Bidang Profesi dan Pengamanan (Propam) Polda Sulsel langsung memeriksa enam personel yang diduga mengetahui atau memiliki keterkaitan dengan peristiwa tersebut.
Kabid Propam Polda Sulsel, Kombes Pol Zulham Effendy mengatakan bahwa pemeriksaan dilakukan untuk mengungkap secara menyeluruh rangkaian peristiwa yang berujung pada meninggalnya bintara muda tersebut.
“Ada enam orang yang telah kami periksa terkait meninggalnya korban,” ujar Kombes Zulham kepada awak media.
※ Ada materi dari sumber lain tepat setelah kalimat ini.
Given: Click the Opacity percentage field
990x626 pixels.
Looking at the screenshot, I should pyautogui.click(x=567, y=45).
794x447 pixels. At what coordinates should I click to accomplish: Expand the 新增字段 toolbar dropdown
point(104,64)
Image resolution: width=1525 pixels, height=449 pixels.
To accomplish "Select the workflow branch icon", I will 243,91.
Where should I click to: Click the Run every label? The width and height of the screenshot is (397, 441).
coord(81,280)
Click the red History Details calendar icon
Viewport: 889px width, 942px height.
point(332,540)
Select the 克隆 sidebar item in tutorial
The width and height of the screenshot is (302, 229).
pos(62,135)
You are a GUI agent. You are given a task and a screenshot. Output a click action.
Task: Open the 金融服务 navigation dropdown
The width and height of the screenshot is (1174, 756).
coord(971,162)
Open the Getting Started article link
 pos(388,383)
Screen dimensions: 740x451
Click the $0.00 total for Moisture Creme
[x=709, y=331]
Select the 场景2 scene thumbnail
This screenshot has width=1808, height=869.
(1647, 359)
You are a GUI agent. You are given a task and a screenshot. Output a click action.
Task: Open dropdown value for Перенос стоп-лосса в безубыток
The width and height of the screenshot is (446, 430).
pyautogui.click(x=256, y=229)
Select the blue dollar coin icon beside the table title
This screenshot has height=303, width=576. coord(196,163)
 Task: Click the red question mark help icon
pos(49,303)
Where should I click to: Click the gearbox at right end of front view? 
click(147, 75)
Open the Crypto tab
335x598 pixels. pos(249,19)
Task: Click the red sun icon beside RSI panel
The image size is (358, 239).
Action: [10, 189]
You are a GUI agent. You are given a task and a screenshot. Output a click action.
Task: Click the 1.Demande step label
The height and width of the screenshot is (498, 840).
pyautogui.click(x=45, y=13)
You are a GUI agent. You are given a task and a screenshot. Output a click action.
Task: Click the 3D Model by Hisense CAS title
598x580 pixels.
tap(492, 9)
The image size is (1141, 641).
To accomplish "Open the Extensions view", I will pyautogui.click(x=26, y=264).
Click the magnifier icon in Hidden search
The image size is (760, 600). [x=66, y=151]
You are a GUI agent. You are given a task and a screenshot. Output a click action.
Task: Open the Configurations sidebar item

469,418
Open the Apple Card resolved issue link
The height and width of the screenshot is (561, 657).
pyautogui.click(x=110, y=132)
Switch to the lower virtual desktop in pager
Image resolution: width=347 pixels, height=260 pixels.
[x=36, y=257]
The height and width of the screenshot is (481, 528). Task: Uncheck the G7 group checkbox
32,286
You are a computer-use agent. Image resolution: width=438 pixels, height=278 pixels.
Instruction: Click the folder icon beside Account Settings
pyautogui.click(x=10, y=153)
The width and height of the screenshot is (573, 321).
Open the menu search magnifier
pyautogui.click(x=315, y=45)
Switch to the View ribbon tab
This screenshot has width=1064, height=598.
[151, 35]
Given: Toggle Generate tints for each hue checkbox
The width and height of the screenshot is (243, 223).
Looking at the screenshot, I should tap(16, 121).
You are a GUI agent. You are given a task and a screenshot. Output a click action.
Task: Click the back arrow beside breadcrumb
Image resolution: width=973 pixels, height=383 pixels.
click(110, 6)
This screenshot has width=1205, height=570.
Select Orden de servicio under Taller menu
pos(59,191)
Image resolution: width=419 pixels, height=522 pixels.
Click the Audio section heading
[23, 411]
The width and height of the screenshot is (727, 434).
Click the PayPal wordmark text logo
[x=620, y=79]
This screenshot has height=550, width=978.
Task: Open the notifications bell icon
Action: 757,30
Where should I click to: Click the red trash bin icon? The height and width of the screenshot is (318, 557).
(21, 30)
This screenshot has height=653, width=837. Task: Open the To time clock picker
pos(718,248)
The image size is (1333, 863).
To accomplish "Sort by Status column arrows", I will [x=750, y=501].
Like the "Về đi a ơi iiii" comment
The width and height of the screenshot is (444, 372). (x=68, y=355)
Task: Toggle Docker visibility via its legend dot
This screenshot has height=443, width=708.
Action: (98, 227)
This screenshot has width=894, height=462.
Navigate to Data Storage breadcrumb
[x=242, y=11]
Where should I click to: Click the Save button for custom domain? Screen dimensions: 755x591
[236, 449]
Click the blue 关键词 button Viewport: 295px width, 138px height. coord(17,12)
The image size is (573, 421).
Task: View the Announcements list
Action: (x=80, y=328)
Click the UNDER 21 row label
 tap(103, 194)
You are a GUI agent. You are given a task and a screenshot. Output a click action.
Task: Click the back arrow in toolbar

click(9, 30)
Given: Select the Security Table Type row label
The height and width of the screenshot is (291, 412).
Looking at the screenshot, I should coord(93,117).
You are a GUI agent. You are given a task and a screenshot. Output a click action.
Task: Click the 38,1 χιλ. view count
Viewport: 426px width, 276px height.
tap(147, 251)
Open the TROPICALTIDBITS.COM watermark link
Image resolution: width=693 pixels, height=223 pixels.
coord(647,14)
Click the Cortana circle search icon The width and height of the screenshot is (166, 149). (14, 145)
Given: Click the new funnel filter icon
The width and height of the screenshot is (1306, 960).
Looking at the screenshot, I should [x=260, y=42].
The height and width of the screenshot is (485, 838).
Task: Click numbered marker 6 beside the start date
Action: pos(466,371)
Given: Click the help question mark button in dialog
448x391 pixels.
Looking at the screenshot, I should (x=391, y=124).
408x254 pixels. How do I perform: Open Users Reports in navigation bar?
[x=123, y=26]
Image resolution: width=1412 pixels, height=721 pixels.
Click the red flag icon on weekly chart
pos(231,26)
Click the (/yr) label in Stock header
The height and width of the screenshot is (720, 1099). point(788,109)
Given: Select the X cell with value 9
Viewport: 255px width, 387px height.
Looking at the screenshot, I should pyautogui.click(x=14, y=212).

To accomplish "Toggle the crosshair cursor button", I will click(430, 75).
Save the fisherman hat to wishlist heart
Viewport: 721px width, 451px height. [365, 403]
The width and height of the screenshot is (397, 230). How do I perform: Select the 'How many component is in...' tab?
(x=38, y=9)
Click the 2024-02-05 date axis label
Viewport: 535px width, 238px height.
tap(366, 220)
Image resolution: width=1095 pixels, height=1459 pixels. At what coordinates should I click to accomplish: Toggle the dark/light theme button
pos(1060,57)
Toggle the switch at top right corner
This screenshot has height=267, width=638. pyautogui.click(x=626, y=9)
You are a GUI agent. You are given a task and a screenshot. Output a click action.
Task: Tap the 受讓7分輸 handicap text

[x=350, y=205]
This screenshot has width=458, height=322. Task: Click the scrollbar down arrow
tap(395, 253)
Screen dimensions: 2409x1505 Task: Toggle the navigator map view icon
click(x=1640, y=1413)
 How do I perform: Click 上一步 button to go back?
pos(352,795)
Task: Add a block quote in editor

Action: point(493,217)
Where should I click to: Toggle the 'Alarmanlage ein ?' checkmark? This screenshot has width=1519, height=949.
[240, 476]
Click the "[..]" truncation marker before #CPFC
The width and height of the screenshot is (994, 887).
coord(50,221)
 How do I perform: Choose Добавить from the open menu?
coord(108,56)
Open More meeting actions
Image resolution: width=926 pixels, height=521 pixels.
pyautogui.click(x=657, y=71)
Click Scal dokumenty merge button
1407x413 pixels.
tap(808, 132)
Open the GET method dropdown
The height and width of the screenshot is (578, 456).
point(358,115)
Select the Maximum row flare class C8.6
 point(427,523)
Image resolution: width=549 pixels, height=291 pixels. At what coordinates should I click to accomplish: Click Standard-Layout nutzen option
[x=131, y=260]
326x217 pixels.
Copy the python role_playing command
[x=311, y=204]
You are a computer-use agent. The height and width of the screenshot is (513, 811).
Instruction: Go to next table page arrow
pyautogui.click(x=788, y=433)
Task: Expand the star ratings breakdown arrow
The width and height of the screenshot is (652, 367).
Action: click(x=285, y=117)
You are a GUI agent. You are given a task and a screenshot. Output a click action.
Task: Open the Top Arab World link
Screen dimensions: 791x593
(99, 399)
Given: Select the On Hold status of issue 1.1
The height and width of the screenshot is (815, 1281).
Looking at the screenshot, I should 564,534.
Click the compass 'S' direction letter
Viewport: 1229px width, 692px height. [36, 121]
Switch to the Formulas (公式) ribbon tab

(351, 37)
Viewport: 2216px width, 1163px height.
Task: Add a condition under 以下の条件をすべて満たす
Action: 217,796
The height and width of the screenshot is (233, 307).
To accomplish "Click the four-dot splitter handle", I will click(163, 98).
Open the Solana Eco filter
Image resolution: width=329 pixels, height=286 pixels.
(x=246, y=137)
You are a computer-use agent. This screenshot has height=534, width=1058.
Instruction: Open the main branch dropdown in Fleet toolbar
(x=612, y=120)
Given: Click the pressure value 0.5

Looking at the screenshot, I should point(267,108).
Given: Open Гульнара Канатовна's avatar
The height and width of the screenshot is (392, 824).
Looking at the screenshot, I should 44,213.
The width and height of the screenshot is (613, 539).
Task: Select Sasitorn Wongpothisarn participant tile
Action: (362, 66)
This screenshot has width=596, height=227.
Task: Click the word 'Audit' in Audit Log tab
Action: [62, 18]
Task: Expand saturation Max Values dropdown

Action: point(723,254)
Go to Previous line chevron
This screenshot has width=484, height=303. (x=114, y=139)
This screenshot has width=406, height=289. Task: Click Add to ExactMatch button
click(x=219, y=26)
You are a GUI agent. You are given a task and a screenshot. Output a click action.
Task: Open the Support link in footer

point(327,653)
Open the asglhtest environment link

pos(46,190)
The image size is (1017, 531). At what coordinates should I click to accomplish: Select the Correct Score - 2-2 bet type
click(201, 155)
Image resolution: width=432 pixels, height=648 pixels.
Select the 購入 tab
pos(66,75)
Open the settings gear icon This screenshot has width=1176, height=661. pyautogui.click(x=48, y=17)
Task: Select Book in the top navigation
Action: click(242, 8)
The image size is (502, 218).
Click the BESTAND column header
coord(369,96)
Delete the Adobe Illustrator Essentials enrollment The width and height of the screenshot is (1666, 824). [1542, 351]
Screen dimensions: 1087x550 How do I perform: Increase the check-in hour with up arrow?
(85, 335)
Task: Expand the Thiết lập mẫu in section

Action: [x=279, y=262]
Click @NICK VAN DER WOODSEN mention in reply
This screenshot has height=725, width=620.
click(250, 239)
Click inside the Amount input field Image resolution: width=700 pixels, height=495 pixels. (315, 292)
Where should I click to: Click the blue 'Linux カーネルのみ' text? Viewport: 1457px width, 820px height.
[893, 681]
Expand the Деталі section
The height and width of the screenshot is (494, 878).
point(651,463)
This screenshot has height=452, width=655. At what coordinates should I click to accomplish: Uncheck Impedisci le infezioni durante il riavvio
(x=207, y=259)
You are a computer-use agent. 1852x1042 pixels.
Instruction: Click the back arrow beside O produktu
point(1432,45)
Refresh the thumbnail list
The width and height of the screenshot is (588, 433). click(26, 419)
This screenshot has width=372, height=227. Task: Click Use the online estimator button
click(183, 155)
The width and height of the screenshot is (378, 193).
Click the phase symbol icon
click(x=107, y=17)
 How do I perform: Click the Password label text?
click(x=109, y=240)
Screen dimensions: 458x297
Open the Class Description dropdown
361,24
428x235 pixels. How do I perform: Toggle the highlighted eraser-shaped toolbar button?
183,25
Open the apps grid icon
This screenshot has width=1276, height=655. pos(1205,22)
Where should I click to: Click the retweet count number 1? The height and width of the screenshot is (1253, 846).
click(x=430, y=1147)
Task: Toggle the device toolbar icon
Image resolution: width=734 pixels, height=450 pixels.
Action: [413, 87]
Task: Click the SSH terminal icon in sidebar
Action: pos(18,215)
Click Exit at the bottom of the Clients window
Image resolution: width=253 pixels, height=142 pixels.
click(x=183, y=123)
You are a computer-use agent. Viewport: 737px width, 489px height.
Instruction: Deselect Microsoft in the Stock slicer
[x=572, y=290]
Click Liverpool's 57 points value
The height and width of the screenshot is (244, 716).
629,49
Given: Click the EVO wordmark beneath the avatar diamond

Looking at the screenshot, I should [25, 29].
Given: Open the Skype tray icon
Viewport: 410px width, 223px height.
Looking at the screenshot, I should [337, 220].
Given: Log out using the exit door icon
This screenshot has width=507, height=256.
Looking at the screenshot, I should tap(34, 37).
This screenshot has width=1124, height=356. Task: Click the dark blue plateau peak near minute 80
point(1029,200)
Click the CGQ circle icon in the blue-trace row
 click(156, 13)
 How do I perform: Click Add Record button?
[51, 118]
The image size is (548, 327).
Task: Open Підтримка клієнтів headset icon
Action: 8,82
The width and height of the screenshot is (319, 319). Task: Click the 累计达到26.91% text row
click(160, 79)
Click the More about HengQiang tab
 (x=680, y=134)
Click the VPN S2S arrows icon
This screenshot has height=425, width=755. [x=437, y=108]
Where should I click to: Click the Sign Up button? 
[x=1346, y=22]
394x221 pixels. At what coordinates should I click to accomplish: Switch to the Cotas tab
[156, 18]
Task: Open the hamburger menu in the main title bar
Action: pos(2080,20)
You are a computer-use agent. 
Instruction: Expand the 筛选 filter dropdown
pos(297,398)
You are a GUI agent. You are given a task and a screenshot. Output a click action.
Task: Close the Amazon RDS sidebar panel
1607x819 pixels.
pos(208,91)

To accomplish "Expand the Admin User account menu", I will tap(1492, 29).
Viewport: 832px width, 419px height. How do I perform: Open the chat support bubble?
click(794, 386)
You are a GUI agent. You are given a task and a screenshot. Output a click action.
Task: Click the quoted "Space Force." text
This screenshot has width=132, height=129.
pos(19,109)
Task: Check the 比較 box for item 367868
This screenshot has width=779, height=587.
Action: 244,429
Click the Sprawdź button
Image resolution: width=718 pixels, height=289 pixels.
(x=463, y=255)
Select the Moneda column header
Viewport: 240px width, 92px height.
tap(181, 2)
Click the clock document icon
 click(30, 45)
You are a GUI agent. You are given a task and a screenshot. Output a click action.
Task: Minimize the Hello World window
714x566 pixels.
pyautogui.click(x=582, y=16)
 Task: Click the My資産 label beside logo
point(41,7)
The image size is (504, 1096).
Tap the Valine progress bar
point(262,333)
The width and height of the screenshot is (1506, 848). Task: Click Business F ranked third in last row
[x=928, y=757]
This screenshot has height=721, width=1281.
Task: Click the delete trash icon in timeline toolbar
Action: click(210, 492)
Selain pemeriksaan saksi internal, Propam juga mengambil langkah lanjutan dengan memindahkan jenazah Bripda DP dari RSUD Daya ke RS Bhayangkara Makassar guna kepentingan pemeriksaan medis dan forensik lebih mendalam.
“Kami juga telah memindahkan korban ke Rumah Sakit Bhayangkara untuk pemeriksaan lebih lanjut,” jelasnya.
Zulham menegaskan, proses pemeriksaan masih terus berjalan dan tidak menutup kemungkinan jumlah personel yang dimintai keterangan akan bertambah seiring pendalaman kasus.
“Dengan serangkaian pemeriksaan yang kami lakukan, sangat dimungkinkan akan ada tambahan personel yang diperiksa,” tegasnya.
Langkah tersebut dilakukan untuk memastikan penyelidikan berjalan secara profesional, objektif, dan transparan.
Propam menegaskan komitmennya untuk mendalami setiap informasi yang berkembang, termasuk jika ditemukan adanya dugaan pelanggaran disiplin maupun tindak kekerasan.
Hingga kini, penyebab pasti meninggalnya Bripda DP masih dalam proses pendalaman.
Hasil pemeriksaan medis dan forensik dari Rumah Sakit Bhayangkara diharapkan dapat memberikan kejelasan terkait peristiwa tersebut.